Suboptimal treatment in meningococcal disease is due to failure of parents, GPs, and hospital doctors to recognise specific features of the illness. Improvement by public education and better training of clinicians in recognition, resuscitation, and stabilisation of seriously ill children.

摘要

目的

显然,延误以及管理不足或不当的情况频繁发生,可能导致脑膜炎球菌病持续保持高死亡率。
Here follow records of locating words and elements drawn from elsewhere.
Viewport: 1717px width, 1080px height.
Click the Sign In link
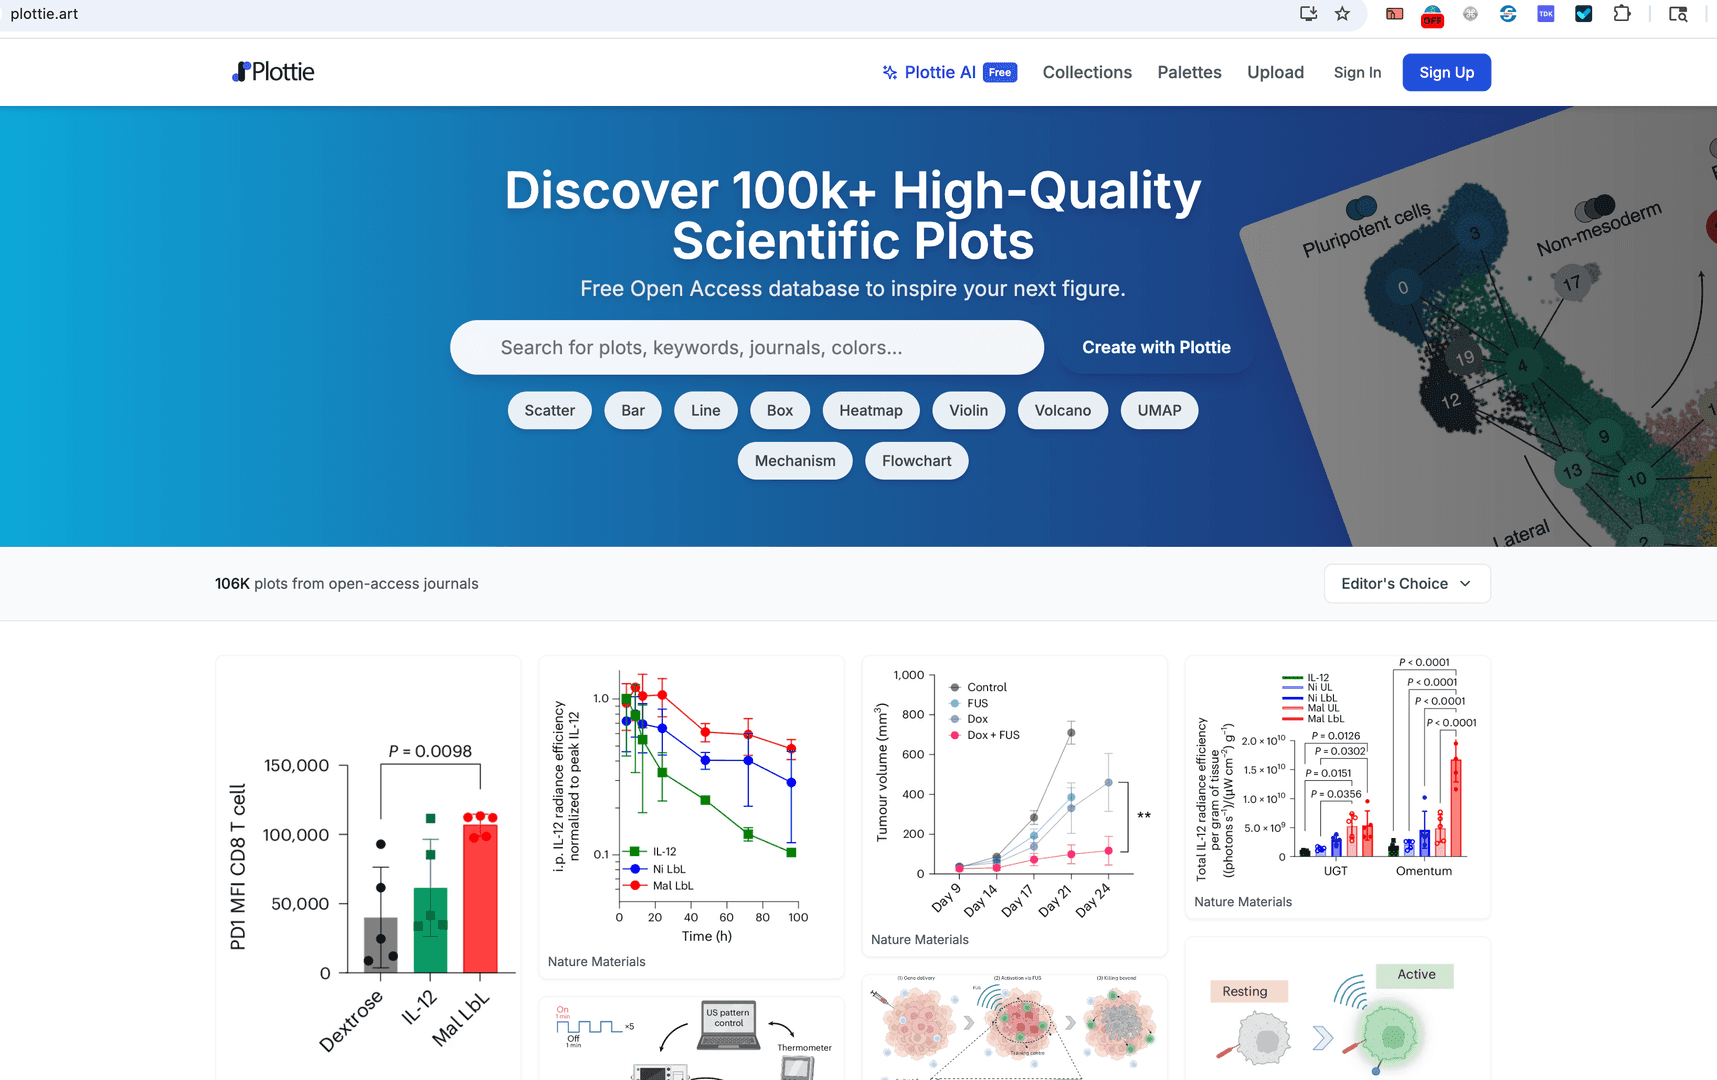(x=1357, y=72)
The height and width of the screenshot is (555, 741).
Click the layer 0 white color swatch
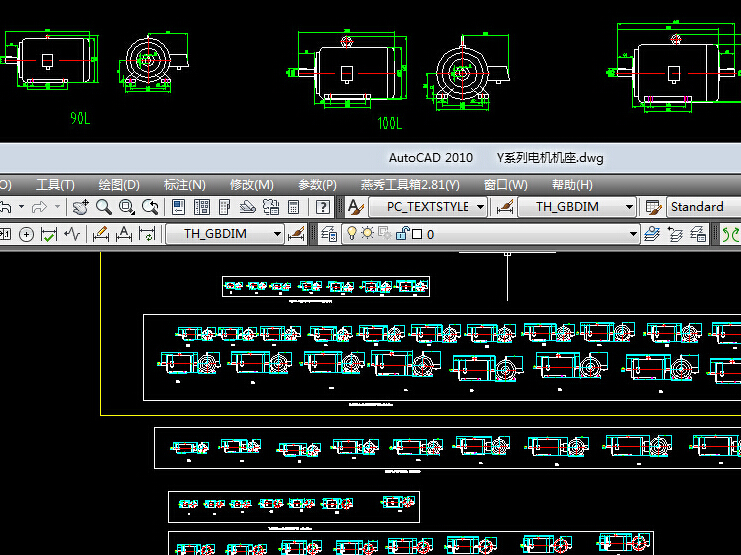point(416,234)
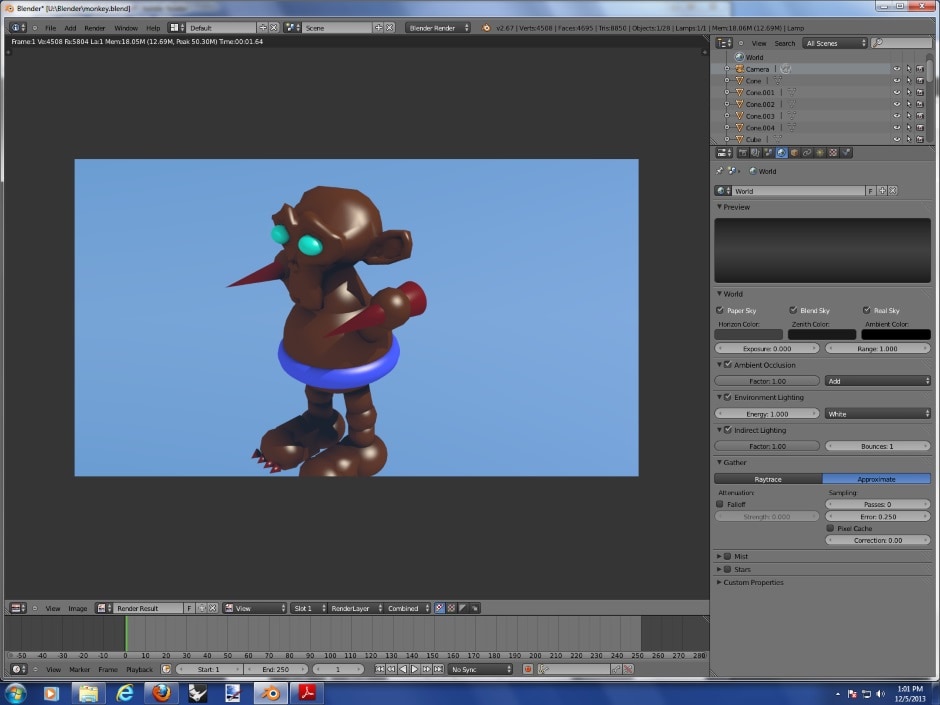Click the Horizon Color swatch
The image size is (940, 705).
[x=748, y=334]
已尝试确定延误或治疗不当的主要根源。

方法

对转诊至一家三级中心儿科重症监护和传染病科的患脑膜炎球菌病儿童进行一项前瞻性描述性研究。在三个阶段确定了最佳治疗的定义:家长阶段;全科医生(GP)/急诊科(A&E)阶段;以及医院阶段。通过直接询问家长和护理人员以及查阅医院记录,记录症状持续时间和治疗情况。

结果

连续有54名患脑膜炎球菌病的儿童被纳入该研究。16名儿童的家长出现了识别延误。全科医生正确诊断了35名儿童中的19名。被误诊的儿童出现了2.5至21小时的延误。15名具有特定特征前往急诊科就诊的儿童中有两名被误诊。71%的患儿在医院接受的治疗并不理想。50%的患儿休克未被识别或未得到治疗,20%的儿童接受了不必要的腰椎穿刺。与幸存者(中位数12小时,范围2至48小时;p<0.01,曼-惠特尼U检验)相比,致命疾病从发病到治疗的时间更长(中位数18.3小时,范围8至24小时)。

结论

脑膜炎球菌病治疗不理想是由于家长、全科医生和医院医生未能识别该疾病的特定特征。通过公众教育以及对临床医生进行更好的培训,以识别、复苏和稳定重症儿童的病情来加以改善。